Abeid Amani Karume (4 August 1905 – 7 April 1972) was the first President of Zanzibar. He obtained this title as a result of a violent revolution which led to the deposing of the last Sultan of Zanzibar Sultan Jamshid bin Abdullah in January 1964. Three months later, the United Republic of Tanzania was founded, and Karume became the first Vice President of the United Republic with Julius Nyerere of Tanganyika as president of the new country. He was the father of Zanzibar's former president – Amani Abeid Karume.

Allegedly born at the village of Mwera in 1905, Karume had little formal education and worked as a seaman before entering politics. He left Zanzibar in the early years of his life, traveling among other places to London, where he gained an understanding of geopolitics and international affairs through exposure to African thinkers such as Kamuzu Banda of Malawi. Karume developed an apparatus of control through the expansion of the Afro-Shirazi Party and its relations with the Tanganyika African National Union party.

On 10 December 1963, the United Kingdom granted full independence to Zanzibar after the Zanzibar National Party (ZNP) and Zanzibar and Pemba People's Party won the elections. The Sultan was a constitutional monarch. Initial elections gave government control to the ZNP. Karume was willing to work within the electoral framework of the new government, and actually informed a British police officer of the revolutionary plot set to take place in January.

- [Directive 1] Copy the records below word for word, starting at their first line and stopping after the line that contains "person-with-laptop is located". Include both of those lines.

- [Records provided]
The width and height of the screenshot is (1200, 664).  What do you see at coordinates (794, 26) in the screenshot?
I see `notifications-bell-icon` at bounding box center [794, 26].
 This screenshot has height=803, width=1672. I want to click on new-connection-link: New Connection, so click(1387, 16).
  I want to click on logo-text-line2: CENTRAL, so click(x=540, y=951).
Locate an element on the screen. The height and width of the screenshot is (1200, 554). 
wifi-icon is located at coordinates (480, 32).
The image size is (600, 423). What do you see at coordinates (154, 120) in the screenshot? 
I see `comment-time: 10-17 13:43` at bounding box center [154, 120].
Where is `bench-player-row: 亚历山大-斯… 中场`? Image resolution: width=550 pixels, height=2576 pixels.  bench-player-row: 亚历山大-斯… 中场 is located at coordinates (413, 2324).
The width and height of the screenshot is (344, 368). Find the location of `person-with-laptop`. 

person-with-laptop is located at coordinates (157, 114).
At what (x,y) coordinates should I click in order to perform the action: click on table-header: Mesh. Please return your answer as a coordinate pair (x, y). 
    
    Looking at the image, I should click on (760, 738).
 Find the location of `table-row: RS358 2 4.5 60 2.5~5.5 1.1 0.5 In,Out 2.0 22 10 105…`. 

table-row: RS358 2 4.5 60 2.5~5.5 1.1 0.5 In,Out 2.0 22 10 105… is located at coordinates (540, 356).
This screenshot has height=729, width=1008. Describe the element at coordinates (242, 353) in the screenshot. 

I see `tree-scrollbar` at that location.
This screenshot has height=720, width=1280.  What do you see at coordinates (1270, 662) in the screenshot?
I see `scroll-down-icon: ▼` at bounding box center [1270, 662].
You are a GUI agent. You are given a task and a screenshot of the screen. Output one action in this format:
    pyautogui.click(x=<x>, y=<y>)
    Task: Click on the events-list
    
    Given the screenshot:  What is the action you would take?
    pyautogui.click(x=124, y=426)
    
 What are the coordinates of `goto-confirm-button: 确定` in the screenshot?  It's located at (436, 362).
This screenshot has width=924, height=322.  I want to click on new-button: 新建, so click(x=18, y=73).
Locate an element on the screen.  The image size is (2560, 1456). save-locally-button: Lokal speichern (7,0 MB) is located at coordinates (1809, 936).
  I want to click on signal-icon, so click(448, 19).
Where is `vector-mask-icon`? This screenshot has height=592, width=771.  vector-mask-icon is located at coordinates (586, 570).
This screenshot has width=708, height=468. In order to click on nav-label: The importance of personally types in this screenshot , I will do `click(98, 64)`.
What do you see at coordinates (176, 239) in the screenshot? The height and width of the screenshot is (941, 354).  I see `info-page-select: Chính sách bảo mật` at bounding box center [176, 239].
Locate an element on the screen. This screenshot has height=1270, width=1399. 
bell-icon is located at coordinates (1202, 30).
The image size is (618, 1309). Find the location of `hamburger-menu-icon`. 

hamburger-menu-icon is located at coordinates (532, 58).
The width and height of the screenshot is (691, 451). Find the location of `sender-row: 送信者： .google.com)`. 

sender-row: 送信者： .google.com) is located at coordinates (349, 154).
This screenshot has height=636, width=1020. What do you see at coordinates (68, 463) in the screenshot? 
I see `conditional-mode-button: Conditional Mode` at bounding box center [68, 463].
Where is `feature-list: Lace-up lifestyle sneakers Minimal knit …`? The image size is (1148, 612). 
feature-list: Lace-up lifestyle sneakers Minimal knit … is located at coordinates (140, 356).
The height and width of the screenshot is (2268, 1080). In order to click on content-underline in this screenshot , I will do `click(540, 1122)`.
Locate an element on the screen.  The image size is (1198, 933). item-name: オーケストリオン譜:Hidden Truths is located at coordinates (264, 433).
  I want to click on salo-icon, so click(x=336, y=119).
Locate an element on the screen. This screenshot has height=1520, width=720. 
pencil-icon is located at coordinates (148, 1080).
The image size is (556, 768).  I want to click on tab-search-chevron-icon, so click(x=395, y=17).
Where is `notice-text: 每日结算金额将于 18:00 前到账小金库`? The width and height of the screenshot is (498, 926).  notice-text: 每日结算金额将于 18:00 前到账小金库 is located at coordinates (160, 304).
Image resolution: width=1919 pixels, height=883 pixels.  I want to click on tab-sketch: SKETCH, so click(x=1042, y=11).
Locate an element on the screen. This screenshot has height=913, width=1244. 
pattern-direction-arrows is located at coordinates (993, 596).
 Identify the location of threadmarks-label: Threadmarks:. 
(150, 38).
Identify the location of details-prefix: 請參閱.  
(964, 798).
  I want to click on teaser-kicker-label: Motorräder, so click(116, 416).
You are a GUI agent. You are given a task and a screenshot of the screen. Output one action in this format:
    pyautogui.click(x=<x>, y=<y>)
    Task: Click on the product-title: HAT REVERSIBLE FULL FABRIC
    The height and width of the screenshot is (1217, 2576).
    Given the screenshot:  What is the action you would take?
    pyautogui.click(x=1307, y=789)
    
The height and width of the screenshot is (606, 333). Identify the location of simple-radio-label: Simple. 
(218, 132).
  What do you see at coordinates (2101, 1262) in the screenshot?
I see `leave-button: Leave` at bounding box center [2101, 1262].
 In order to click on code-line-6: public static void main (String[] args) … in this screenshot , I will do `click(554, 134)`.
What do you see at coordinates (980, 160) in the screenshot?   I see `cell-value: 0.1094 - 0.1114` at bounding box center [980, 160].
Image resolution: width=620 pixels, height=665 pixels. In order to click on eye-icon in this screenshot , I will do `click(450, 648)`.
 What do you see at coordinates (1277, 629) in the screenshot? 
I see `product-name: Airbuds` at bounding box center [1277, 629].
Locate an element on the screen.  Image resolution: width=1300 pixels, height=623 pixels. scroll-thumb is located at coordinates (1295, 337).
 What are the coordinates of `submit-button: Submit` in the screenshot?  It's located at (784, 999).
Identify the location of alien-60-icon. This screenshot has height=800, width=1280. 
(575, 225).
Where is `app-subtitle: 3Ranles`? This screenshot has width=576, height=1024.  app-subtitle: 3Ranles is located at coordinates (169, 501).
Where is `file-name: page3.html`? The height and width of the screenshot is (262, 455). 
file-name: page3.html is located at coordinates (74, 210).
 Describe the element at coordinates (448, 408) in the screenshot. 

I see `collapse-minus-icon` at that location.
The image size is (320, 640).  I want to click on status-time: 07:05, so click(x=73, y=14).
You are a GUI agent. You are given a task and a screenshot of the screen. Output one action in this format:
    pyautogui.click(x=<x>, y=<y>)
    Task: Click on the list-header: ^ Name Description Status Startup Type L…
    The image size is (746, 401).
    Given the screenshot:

- [Directive 2] In the passage about Abeid Amani Karume, what work did Karume do before he went into politics?

- [Written answer 1]
The width and height of the screenshot is (1200, 664).  What do you see at coordinates (794, 26) in the screenshot?
I see `notifications-bell-icon` at bounding box center [794, 26].
 This screenshot has height=803, width=1672. I want to click on new-connection-link: New Connection, so click(1387, 16).
  I want to click on logo-text-line2: CENTRAL, so click(x=540, y=951).
Locate an element on the screen. The height and width of the screenshot is (1200, 554). 
wifi-icon is located at coordinates (480, 32).
The image size is (600, 423). What do you see at coordinates (154, 120) in the screenshot? 
I see `comment-time: 10-17 13:43` at bounding box center [154, 120].
Where is `bench-player-row: 亚历山大-斯… 中场`? Image resolution: width=550 pixels, height=2576 pixels.  bench-player-row: 亚历山大-斯… 中场 is located at coordinates (413, 2324).
The width and height of the screenshot is (344, 368). Find the location of `person-with-laptop`. 

person-with-laptop is located at coordinates (157, 114).

- [Written answer 2] He worked as a seaman.